We successfully added new production volumes to our portfolio in 2018, while maintaining a focus on producing the most profitable barrels. Successful ramp-up of the Odoptu Stage 2 project in Russia contributed to a record level of production output from Sakhalin-1. Rig count in the United States doubled during the year, contributing to an increase in liquids production across U.S. unconventional plays of more than 70,000 barrels per day, primarily from the Permian. In Canada, the Kearl asset achieved a record average production level of 206,000 barrels per day gross, and the Hebron platform, which started up in late 2017 offshore Eastern Canada, continued to ramp up, reaching nearly 100,000 barrels per day of gross production at year end. The first of two FPSO vessels at the Kaombo project in Angola Block 32 began production during the year, with the second FPSO vessel expected to start up in 2019.
Liquids growth of more than 3 percent
(Excluding impact of entitlements and divestments.)

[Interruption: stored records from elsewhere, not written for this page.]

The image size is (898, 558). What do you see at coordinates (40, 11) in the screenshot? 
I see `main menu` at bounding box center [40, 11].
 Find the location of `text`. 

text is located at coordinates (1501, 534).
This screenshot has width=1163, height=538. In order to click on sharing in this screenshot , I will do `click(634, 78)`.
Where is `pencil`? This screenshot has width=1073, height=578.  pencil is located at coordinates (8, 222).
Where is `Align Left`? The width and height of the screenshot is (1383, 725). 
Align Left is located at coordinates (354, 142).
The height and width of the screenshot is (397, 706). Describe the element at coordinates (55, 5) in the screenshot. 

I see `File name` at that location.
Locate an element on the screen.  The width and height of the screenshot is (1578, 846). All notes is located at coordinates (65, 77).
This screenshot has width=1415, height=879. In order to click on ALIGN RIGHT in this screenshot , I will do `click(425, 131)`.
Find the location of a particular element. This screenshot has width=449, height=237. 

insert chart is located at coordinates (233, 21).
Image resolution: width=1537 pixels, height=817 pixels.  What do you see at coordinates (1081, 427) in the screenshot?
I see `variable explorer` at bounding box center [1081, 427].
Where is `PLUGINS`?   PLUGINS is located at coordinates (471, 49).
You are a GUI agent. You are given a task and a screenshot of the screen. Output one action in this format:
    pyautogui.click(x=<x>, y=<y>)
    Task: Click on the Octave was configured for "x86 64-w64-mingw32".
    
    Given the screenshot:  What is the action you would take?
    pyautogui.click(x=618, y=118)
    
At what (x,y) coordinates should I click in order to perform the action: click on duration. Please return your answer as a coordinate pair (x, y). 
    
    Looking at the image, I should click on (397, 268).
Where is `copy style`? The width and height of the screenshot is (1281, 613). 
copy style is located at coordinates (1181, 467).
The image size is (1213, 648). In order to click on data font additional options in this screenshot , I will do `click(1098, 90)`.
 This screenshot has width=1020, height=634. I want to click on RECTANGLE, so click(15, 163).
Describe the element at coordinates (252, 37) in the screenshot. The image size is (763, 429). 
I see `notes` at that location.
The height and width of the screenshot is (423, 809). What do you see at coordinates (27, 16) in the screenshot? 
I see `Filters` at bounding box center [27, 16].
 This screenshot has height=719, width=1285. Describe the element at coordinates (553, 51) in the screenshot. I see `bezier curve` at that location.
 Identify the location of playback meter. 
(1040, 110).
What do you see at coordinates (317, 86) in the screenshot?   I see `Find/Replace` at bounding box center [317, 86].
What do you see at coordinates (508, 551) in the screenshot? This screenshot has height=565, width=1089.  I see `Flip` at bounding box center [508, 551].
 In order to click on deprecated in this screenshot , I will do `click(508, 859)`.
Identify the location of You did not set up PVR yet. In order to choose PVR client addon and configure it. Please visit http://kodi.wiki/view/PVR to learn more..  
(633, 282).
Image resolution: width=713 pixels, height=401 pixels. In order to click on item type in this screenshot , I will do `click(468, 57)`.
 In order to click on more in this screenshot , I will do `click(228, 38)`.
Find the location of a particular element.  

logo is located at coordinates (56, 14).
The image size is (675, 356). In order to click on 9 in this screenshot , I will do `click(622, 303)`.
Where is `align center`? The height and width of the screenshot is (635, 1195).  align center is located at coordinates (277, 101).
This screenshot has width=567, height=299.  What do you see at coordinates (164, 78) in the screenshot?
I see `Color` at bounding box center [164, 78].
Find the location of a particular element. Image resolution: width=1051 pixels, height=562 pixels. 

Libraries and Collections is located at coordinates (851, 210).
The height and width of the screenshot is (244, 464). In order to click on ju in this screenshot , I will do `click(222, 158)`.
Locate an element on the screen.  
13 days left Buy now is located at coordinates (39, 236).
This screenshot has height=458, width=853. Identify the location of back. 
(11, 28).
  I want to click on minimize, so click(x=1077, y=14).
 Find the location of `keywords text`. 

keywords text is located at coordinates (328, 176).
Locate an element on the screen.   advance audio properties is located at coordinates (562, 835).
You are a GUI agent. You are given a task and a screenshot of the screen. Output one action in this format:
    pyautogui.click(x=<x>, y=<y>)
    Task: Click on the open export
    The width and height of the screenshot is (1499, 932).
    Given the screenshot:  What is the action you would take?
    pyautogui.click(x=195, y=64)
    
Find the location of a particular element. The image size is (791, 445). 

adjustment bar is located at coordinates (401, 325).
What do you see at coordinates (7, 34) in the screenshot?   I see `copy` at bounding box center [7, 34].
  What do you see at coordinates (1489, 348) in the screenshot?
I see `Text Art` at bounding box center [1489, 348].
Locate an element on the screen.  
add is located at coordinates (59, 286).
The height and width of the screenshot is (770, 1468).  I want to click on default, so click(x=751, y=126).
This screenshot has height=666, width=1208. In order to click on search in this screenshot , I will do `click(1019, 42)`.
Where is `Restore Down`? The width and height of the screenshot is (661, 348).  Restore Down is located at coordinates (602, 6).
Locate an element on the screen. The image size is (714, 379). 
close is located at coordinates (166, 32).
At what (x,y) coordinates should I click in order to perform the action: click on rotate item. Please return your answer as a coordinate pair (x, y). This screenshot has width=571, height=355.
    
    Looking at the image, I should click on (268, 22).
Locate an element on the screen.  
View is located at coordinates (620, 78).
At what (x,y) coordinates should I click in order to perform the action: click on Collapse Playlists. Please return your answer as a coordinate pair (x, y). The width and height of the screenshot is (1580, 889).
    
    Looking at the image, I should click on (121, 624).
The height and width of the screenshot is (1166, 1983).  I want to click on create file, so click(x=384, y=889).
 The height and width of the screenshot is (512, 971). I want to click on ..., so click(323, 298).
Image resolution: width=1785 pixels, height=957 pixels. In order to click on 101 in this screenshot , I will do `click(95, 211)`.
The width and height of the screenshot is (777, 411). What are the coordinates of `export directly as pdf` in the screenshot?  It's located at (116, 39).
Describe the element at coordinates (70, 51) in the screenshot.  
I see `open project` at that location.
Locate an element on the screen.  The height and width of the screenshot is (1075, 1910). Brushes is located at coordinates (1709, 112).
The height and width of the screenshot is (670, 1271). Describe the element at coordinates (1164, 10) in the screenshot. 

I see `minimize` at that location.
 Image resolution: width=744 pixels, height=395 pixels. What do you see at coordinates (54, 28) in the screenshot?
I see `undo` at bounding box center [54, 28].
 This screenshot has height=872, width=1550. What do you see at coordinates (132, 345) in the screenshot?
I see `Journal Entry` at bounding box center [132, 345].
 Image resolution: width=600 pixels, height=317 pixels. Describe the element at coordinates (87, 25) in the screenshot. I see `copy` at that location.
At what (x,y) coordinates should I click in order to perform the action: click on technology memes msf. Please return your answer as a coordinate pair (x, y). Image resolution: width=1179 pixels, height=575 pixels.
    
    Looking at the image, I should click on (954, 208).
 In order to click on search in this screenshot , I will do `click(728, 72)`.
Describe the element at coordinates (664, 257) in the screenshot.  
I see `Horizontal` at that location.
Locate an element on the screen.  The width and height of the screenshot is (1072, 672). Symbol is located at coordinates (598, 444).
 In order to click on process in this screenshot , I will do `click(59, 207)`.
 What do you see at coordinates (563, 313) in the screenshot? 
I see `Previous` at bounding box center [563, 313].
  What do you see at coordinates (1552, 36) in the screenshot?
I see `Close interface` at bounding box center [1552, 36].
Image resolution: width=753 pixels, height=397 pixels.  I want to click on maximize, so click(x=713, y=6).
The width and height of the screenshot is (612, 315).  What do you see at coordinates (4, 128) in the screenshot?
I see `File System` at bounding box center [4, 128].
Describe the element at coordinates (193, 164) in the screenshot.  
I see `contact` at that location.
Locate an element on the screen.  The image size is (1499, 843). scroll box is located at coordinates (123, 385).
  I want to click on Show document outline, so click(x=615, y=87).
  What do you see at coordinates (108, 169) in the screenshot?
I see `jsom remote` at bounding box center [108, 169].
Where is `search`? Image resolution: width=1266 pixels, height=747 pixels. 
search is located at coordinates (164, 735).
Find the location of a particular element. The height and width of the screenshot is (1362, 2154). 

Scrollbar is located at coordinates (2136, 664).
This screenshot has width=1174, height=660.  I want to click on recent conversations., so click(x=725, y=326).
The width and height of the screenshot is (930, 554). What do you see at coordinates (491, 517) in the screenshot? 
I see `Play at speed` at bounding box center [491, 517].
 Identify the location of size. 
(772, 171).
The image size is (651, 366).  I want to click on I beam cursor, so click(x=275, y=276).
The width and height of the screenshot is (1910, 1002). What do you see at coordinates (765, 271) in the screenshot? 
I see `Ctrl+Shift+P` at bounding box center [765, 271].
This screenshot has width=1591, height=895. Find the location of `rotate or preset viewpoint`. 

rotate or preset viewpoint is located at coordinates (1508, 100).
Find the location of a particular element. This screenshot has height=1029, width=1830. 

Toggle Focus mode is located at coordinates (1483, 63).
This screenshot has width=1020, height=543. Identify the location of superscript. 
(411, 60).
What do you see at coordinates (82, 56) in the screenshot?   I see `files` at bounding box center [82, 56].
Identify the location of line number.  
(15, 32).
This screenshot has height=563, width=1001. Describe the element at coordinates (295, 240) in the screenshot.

Upstream investments are focused on producing low-cost, high-return supplies of hydrocarbons that result in earnings and cash-flow growth across a range of price environments. We also continue to capture and test exploration acreage, pursue acquisitions and divestments, and sanction developments to highgrade our portfolio and create a pipeline of growth opportunities.
The Americas represent the largest component of our Upstream portfolio by resource base and production. The region includes assets across multiple resource types, including unconventional oil and natural gas, oil sands, deepwater, and conventional. Exploration activity in 2018 led to multiple attractive acreage captures in the region, including in Brazil, Canada, Suriname, and the U.S. Gulf of Mexico.
In addition to the Permian, we remain active in other opportunity-rich areas across the United States. For example, we more than doubled operated rig count outside of the Permian to 24 rigs and spud more than 225 wells during the year.
The Bakken is a key growth area for tight oil, with net production volumes in 2018 averaging more than 80,000 barrels of liquids per day and more than 105 million cubic feet of natural gas per day.
Our Bakken rig count increased from three at year-end 2017 to six at year-end 2018. Construction started on a facility expansion at our gas plant in Tioga, North Dakota, which will triple gas processing capacity. We also continue to optimize well and completion designs and test the optimal limits on horizontal lateral length, drilling eight 3-mile lateral wells in 2018.
U.S. net production
>6,600 operated horizontal wells in the United States
Other unconventional plays
ExxonMobil holds active positions in other major U.S. unconventional plays, including the liquids-rich Eagle Ford of Texas, and Ardmore and Marietta basins of Oklahoma, where we are actively testing the potential of multiple new targets. Additionally, we selectively invest in unconventional gas plays such as the Haynesville Shale, Freestone Trend, Utica Shale, and the Marcellus Shale. These other active unconventional assets produced more than 180,000 oil-equivalent barrels per day net in 2018.
In early 2019, we and our partner Qatar Petroleum made a final investment decision to proceed with development of the Golden Pass export project located in Sabine Pass, Texas. Construction will begin in the first quarter of 2019, and LNG operations are expected to start up in 2024. The extensive project and technology experience of ExxonMobil and Qatar Petroleum will provide the expertise, resources, and financial strength to construct and operate the facility successfully. Golden Pass will take advantage of an existing terminal and infrastructure to deliver low-cost LNG and secure a competitive position in the market. The $10 billion, three-train liquefaction project will have capacity to produce about 16 million tons of LNG per year. Golden Pass will help meet rapidly growing demand around the world, and will provide an additional and strategic LNG supply point with access to an abundance of U.S. shale gas supply to complement ExxonMobil and Qatar Petroleum’s existing LNG investments.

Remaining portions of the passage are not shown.